Update the rows starting at the one containing "Tap the word Architecture" and ending at the one containing "Tap the word into pos(549,711)". Replace "Click" with "Select" and leave everything else unchanged.

>> Begin STORED DATA

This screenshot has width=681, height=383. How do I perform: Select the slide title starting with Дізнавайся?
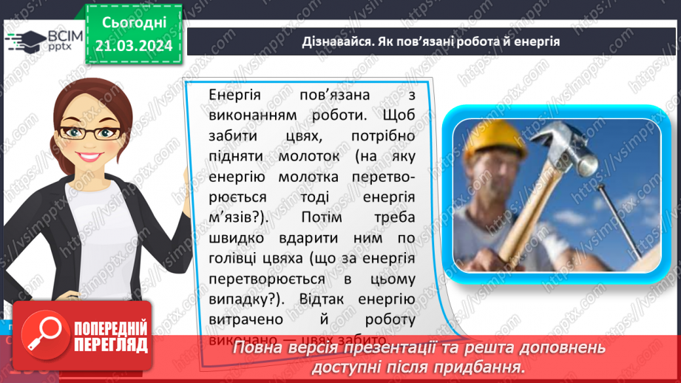click(x=430, y=42)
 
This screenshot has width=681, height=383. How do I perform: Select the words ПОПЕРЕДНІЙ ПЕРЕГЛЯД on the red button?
click(x=111, y=336)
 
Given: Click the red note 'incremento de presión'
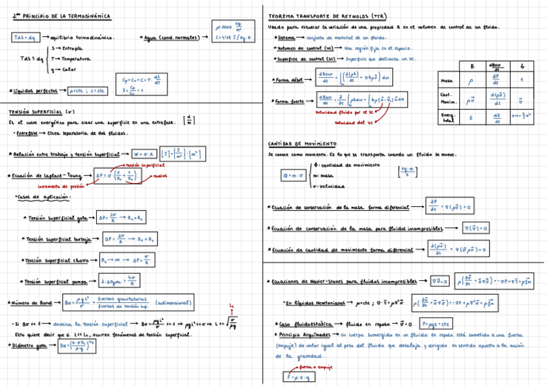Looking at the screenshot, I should tap(61, 186).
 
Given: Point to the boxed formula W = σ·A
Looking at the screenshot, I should tap(144, 154).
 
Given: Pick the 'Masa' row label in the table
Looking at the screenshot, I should tap(446, 81).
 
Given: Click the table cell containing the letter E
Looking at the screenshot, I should tap(471, 117).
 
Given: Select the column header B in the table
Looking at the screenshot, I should tap(472, 66).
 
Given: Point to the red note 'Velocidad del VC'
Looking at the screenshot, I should tap(351, 122).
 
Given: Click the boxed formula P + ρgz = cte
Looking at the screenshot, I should tap(437, 323).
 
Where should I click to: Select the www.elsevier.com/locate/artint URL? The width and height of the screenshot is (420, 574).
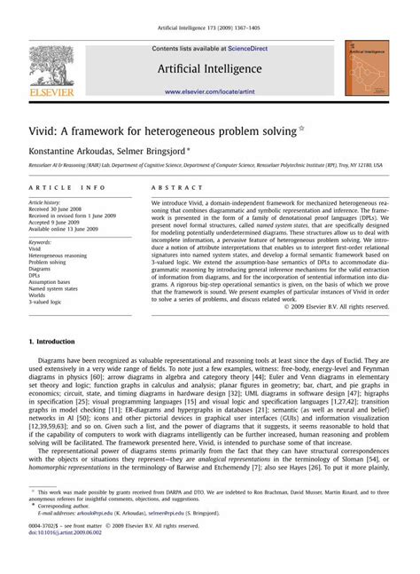pos(209,91)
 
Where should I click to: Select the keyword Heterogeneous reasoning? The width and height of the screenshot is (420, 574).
pos(61,256)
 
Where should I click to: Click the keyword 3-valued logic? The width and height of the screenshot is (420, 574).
pos(50,302)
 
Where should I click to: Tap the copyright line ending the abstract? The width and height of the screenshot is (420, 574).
pos(335,306)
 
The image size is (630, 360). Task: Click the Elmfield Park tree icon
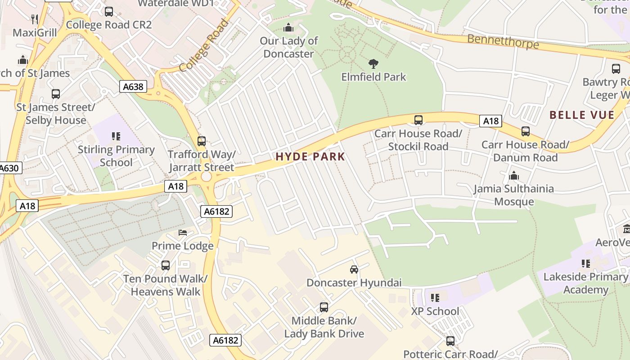click(373, 63)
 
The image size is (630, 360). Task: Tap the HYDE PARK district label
click(310, 157)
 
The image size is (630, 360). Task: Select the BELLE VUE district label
click(582, 115)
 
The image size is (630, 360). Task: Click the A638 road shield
click(134, 86)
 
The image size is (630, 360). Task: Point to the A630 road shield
click(9, 168)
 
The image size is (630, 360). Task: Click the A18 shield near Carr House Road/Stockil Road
click(490, 121)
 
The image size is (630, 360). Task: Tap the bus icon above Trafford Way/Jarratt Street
click(202, 141)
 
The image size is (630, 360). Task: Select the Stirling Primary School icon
click(116, 136)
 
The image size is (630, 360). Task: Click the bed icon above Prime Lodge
click(183, 233)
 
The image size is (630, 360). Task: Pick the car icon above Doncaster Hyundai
click(354, 270)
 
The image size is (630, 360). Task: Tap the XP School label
click(435, 311)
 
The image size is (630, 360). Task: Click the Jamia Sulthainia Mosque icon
click(513, 176)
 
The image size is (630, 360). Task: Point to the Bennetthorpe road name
click(503, 41)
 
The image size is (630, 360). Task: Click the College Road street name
click(204, 45)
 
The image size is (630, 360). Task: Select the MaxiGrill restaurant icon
click(35, 19)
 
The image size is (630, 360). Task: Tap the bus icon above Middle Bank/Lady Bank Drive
click(324, 307)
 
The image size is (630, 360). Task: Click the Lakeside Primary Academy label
click(585, 283)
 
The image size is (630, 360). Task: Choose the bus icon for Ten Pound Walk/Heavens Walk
click(166, 266)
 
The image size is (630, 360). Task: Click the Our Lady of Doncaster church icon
click(288, 28)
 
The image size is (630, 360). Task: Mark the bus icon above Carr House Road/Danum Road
click(525, 131)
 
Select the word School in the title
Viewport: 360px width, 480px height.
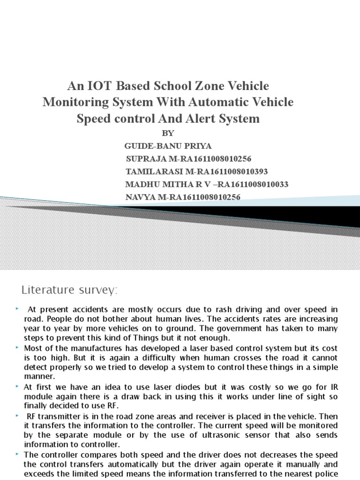161,86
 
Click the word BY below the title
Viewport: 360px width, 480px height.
167,133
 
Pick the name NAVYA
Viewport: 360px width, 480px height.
141,197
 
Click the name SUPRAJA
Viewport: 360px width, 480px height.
145,159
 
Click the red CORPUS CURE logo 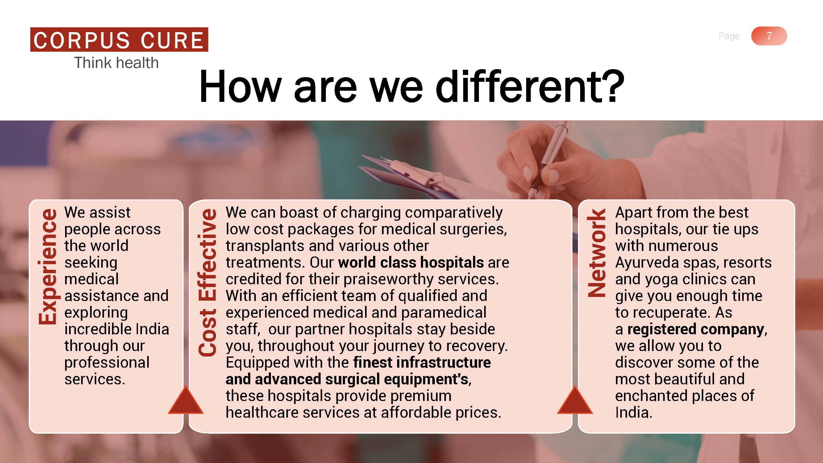point(119,40)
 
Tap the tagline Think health point(117,63)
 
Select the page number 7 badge point(769,36)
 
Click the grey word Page point(729,36)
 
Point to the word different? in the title point(530,87)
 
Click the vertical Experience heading point(48,267)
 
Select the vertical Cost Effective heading point(207,282)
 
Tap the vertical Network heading point(596,253)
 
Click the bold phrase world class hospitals point(411,262)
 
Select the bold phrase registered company point(696,329)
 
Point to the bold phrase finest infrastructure point(422,362)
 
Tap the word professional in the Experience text point(107,363)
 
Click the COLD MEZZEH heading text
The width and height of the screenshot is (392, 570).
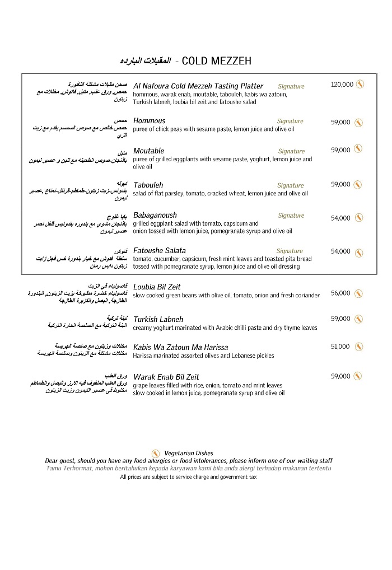pos(217,60)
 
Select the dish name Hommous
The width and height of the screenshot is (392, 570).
pos(150,121)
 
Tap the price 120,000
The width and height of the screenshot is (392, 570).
pos(342,85)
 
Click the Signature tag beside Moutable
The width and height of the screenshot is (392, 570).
pos(291,151)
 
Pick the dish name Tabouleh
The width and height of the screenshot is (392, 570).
pos(148,185)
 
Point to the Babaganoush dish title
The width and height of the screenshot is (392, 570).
pos(155,215)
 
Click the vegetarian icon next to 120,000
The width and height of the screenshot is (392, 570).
pos(360,85)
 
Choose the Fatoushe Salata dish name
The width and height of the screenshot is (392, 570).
pos(160,250)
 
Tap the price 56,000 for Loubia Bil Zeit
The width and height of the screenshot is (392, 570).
pos(340,293)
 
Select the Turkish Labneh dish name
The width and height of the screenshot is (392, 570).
pos(158,319)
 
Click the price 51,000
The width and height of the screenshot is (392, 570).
pos(340,347)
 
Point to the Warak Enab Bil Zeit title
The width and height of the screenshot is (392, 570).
pos(166,377)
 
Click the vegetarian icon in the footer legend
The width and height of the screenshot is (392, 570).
pos(156,452)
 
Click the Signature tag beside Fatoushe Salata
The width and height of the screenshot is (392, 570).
pos(290,251)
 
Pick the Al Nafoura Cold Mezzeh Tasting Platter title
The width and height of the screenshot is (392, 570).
pos(198,86)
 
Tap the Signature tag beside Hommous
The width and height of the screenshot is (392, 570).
pos(290,121)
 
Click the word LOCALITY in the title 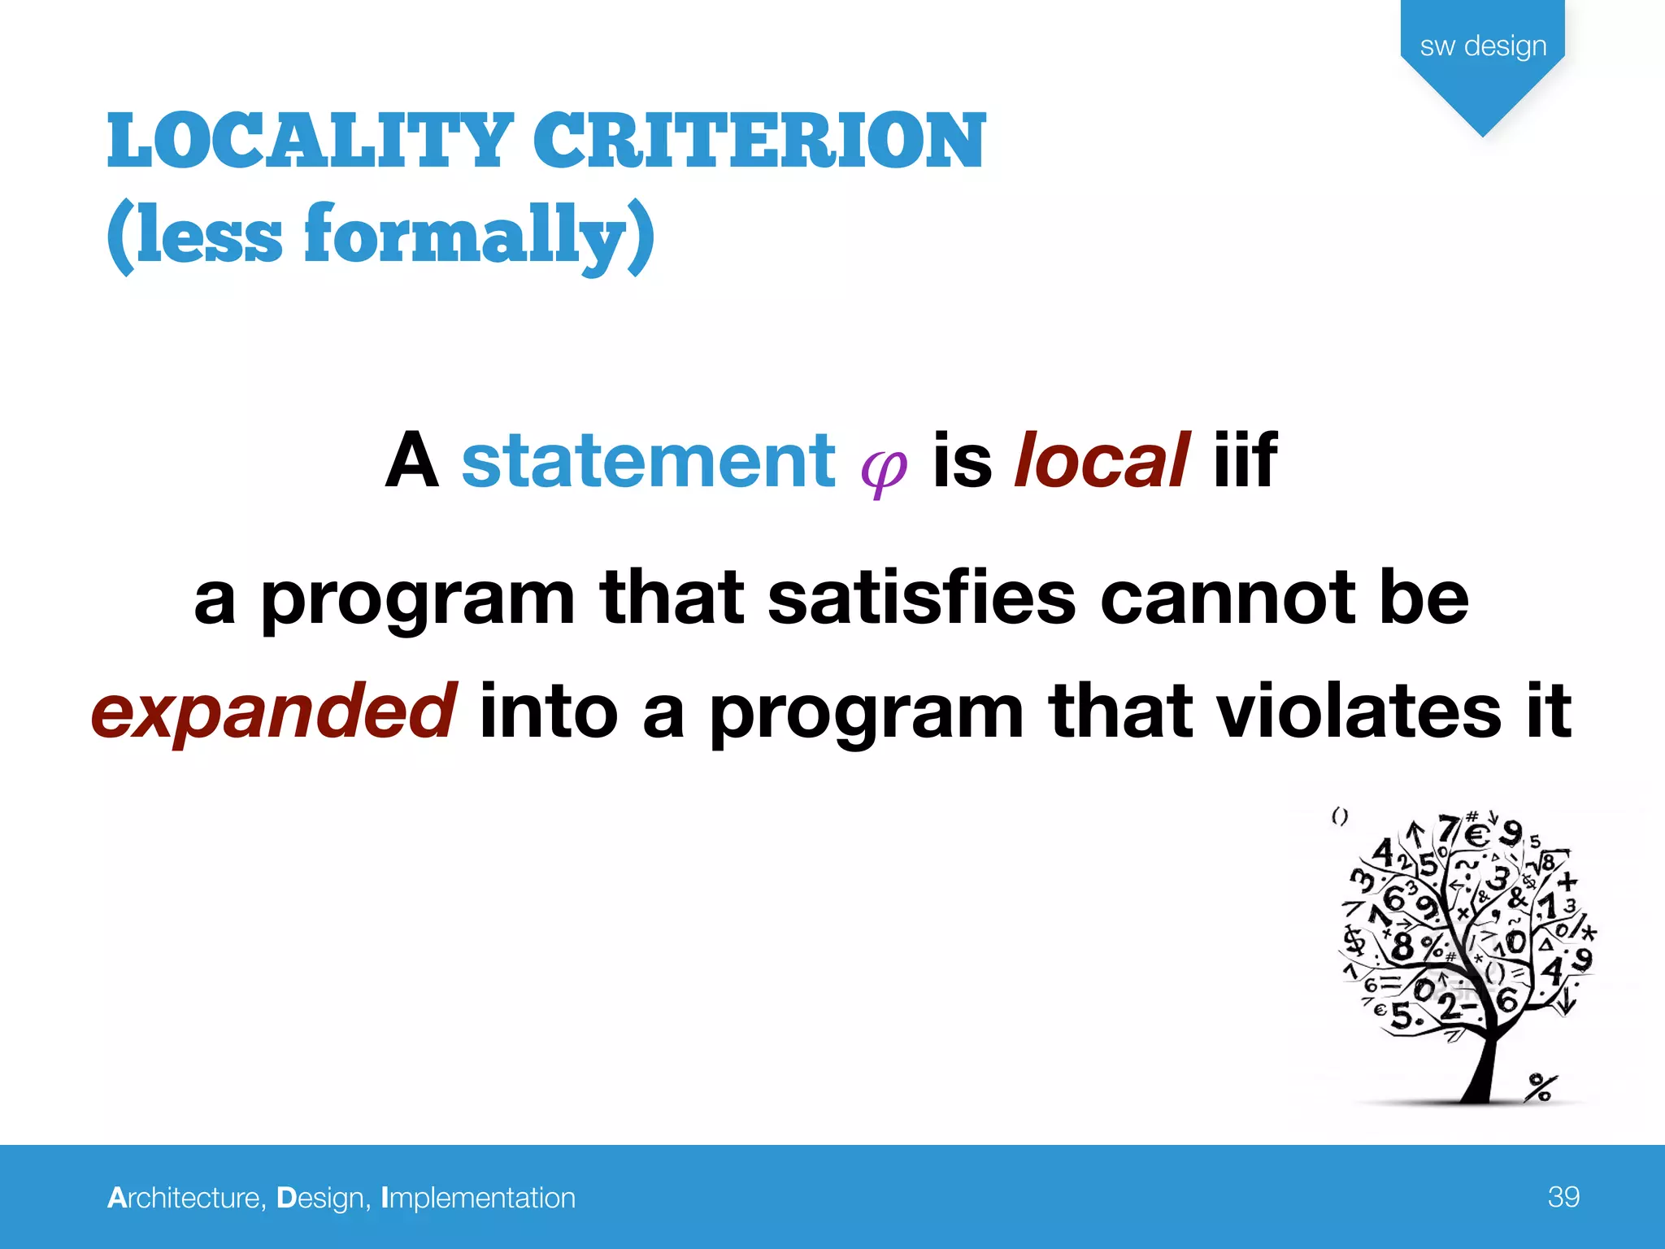pos(310,141)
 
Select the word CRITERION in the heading pos(759,141)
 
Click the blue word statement pos(649,461)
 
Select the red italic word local pos(1102,461)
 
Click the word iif pos(1245,461)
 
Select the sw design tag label pos(1483,46)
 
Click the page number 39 pos(1563,1197)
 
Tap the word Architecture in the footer pos(186,1198)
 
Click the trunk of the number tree pos(1486,1065)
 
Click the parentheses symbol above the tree pos(1340,816)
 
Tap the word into pos(549,711)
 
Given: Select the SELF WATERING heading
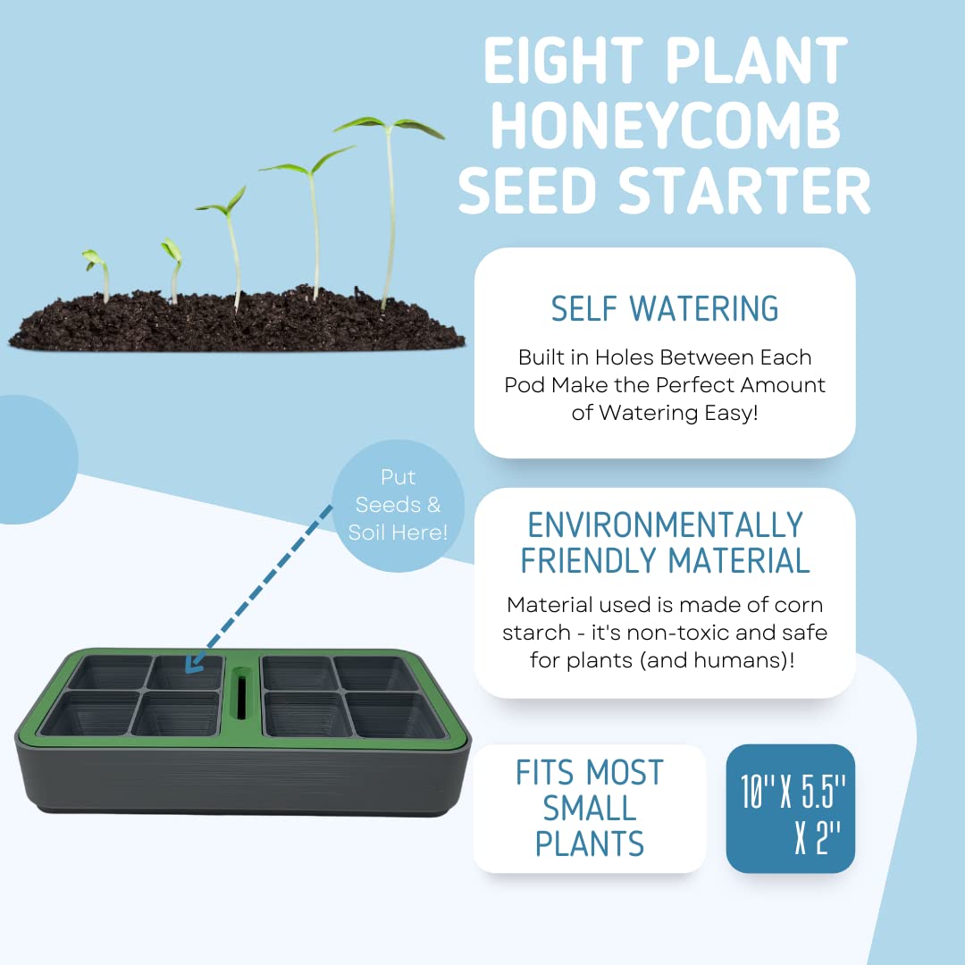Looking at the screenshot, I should click(x=664, y=308).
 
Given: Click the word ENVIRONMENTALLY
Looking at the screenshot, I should click(x=665, y=524).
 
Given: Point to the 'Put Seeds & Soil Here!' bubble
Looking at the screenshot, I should click(x=398, y=505).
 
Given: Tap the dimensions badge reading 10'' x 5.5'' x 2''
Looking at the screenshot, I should click(x=791, y=809).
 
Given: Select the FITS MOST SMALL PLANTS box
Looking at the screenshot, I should click(x=589, y=809).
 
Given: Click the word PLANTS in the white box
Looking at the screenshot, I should click(x=589, y=843).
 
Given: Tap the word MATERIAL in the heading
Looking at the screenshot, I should click(x=739, y=560).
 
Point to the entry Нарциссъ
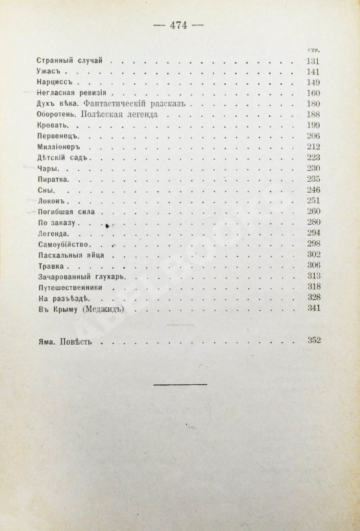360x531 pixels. pyautogui.click(x=54, y=84)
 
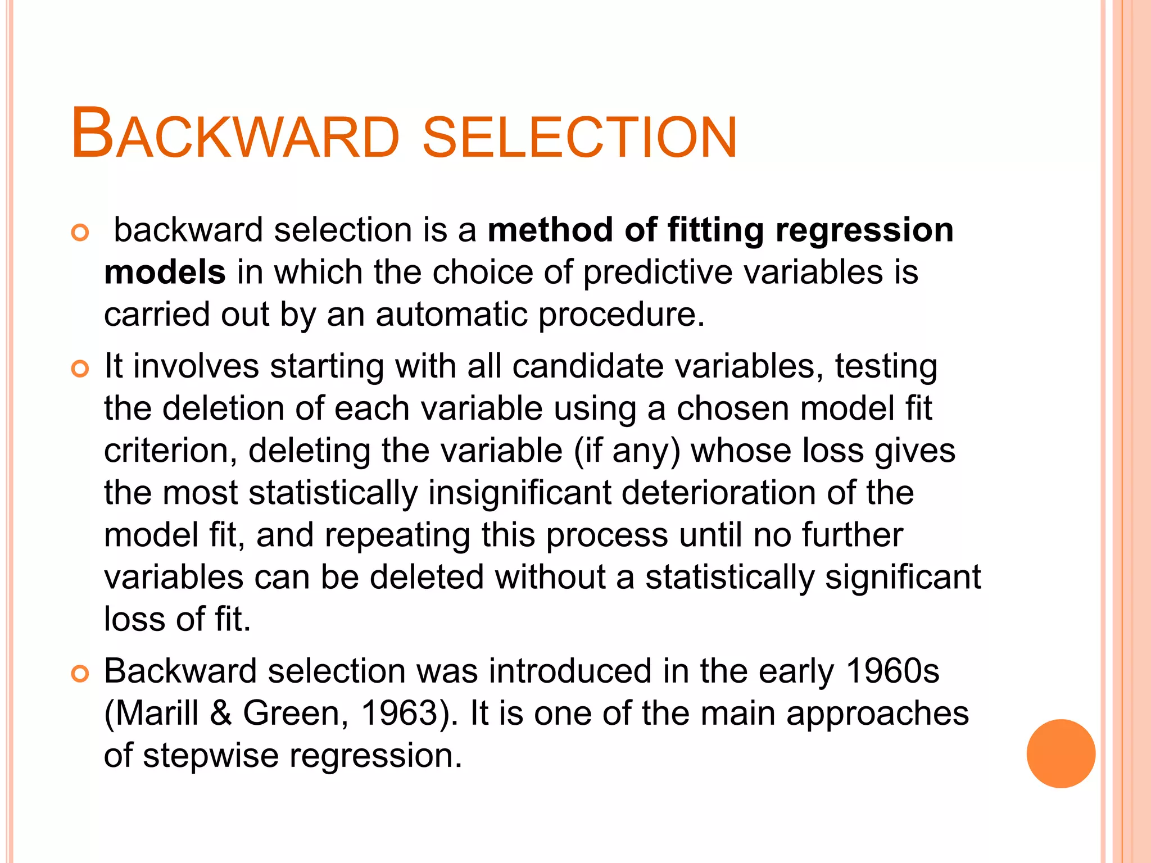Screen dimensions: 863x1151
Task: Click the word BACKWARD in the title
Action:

>> End STORED DATA

> [THE RESULT]
Tap the word Architecture in the footer pos(186,1198)
 
Select the trunk of the number tree pos(1486,1065)
 
Select the parentheses symbol above the tree pos(1340,816)
 
Tap the word into pos(549,711)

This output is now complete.